Les députés européens débattent cette semaine de l’instauration d’Euro 7. Cette norme doit fixer les nouvelles exigences en matière d’émissions polluantes des gaz d’échappement.
Les débats promettent d’être tendus au parlement européen tant Euro 7 divise. La norme doit remplacer la réglementation actuelle, en vigueur depuis 13 ans, « Euro 6 ». Avec Euro 7, l’idée est de contrôler de manière plus sévère les émissions d’oxydes d’azote et de particules fines issues des véhicules, de les rendre plus propres pour lutter contre la pollution de l’air. Depuis 2018, la commission européenne travaille sur une proposition, qu’elle a rendu publique en novembre 2022.

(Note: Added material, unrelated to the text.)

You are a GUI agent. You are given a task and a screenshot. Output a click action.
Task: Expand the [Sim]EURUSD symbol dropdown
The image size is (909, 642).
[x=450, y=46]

Le projet avait déjà déçu de nombreuses associations environnementales qui le trouvait hautement insuffisant. « Certains vont reprocher à la Commission d’être trop ambitieuse, d’autres de ne pas l’être assez, expliquait Thierry Breton, à l’issue de la présentation du texte. C’est bien la preuve que nous avons trouvé le bon équilibre ».
« Nous offrons une bonne visibilité au secteur automobile. Pour le marché domestique comme pour le marché international », continuait le Commissaire européen au marché intérieur.
Le lobby automobile à la manoeuvre
Un équilibre que les constructeurs automobiles n’ont pourtant pas trouvé à leur goût. Sur la norme Euro 7, ces derniers sont unanimes: elle doit être purement et simplement jeté aux oubliettes. Aucun d’entre eux ne veut consacrer du temps et de l’argent à cette nouvelle norme alors qu’ils sont tous pleinement engagés dans leur conversion à l’électrique.
Une nouvelle norme nécessite en effet de transformer les voitures et cela coûte cher, très cher, si l’on en croit Luca de Meo. Selon les calculs du directeur général de Renault, également président de l’ACEA, le puissant lobby automobile européen, la norme euro 7 pourrait coûter des « milliers d’euros par voiture ». « Chez Renault, elle pourrait même conduire à la fermeture de quatre usines à court terme » expliquait-il au mois de février dernier.
En coulisses, le lobby automobile a donc œuvré pour alléger la proposition initiale de la commission européenne, ce que révèle dans le détail une enquête publiée par le site VoxEurop. Les membres de l’ACEA ont multiplié les rendez-vous avec des hauts membres de la commission et ont aussi réussi à faire entendre leurs arguments dans les milieux politiques.
« On entend la petite musique de l’ACEA un peu partout, chez tous les acteurs de la filière automobile française, explique Marie Chéron, responsable des politiques véhicules de l’organisation Transport & Environnement. Depuis quelques mois ils entonnent le refrain soufflé par le lobby automobile: il y a trop de normes, beaucoup trop de normes ».
Une norme Euro 6 déguisée
La politique de l’ACEA porte ses fruits. En septembre, sous l’impulsion notamment de la France et l’Italie, les 27 se prononcent en faveur d’une version allégée de la norme Euro 7.
« C’est une norme Euro 6 déguisée », estime Marie Chéron.
Les limites d’émissions polluantes pour les voitures particulières ainsi que les conditions des tests sont inchangées, elles ne se durcissent que pour les camions et les bus.
Le calendrier est lui décalé: initialement prévue en 2025, la norme Euro 7 ne devrait finalement entrer en vigueur qu’en 2030. « Le texte a été complétement détricoté » s’insurge Marie Chéron, « c’est un raté total pour l’Europe ». Karima Delli, qui suit le dossier depuis le scandale du Dieselgate en 2015, est sur la même ligne. La présidente de la commission Transport au parlement européen estime qu’avec cette nouvelle mouture d’Euro 7, « on va continuer à empoisonner des gens ». Les députés européens se prononceront ce jeudi à 11h. Leur vote sera « crucial », prévient Karima Delli.